▶ _Work to complete_
Below are records to return verbatim; the pictures are to be dropped.

▶ _Screenshot grounding data_
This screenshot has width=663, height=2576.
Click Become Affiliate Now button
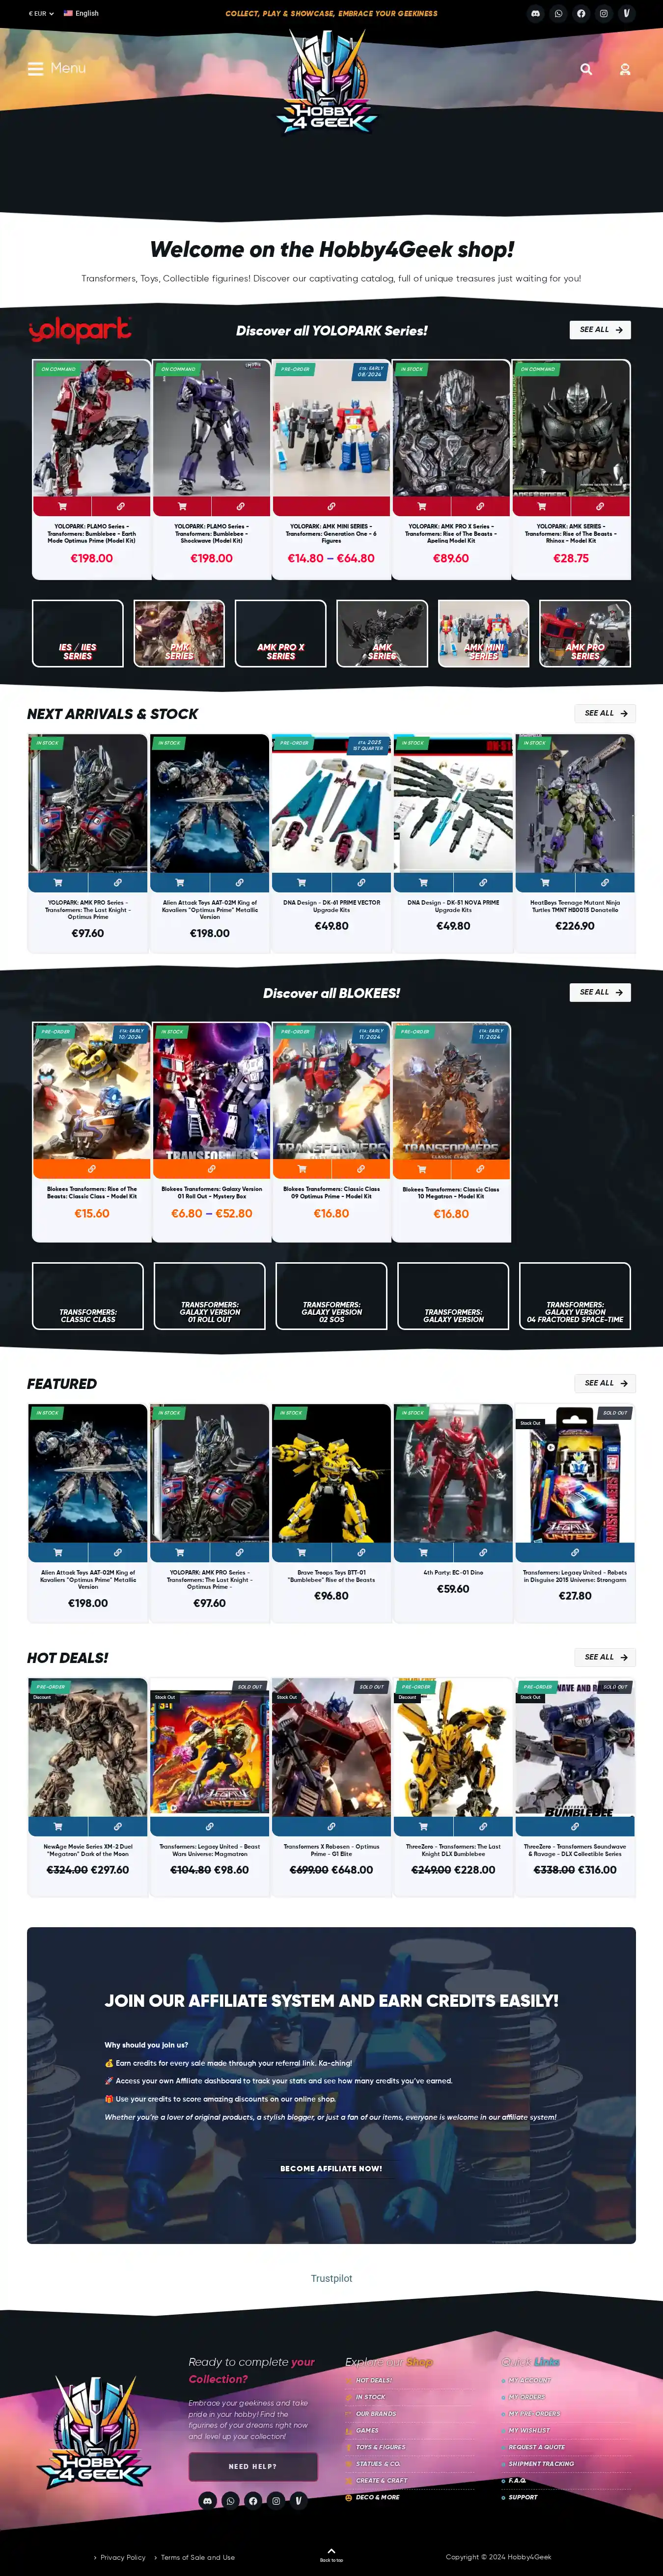tap(331, 2168)
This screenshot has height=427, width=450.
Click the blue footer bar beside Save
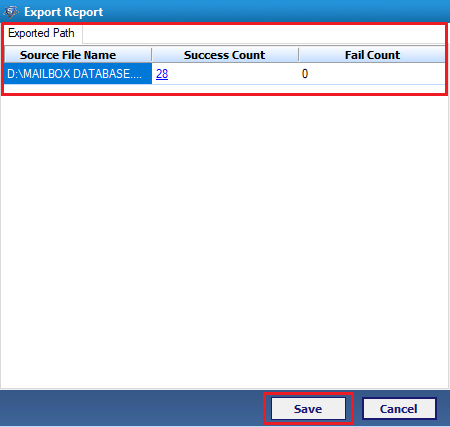pos(133,408)
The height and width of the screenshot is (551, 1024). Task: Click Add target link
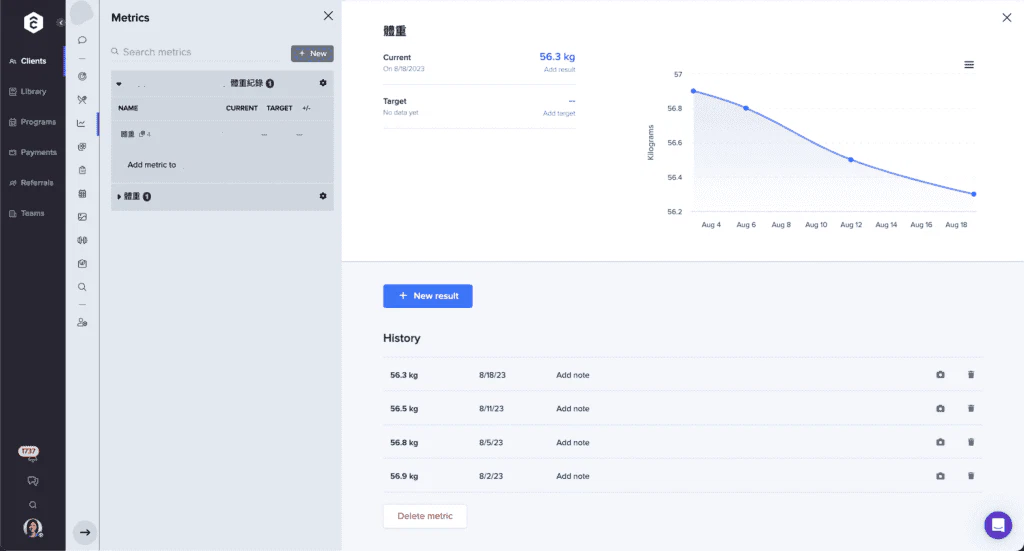(x=558, y=114)
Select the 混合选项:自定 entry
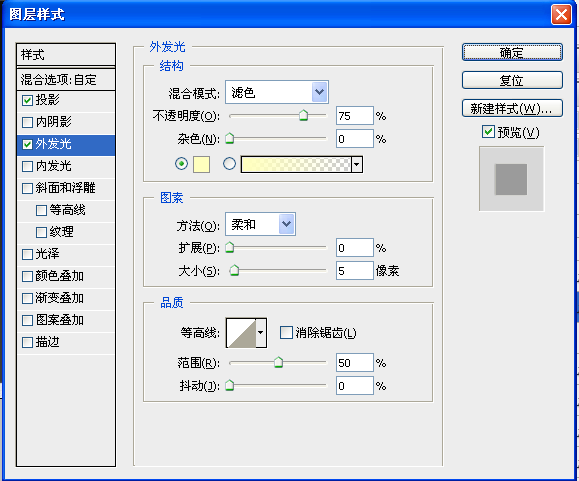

▶ _Result of this task_
This screenshot has width=663, height=2576.
Click Become Affiliate Now button
tap(331, 2168)
This screenshot has height=427, width=450.
Click the blue footer bar beside Save
pos(133,408)
The height and width of the screenshot is (551, 1024). Task: Click Add target link
(x=558, y=114)
Select the 混合选项:自定 entry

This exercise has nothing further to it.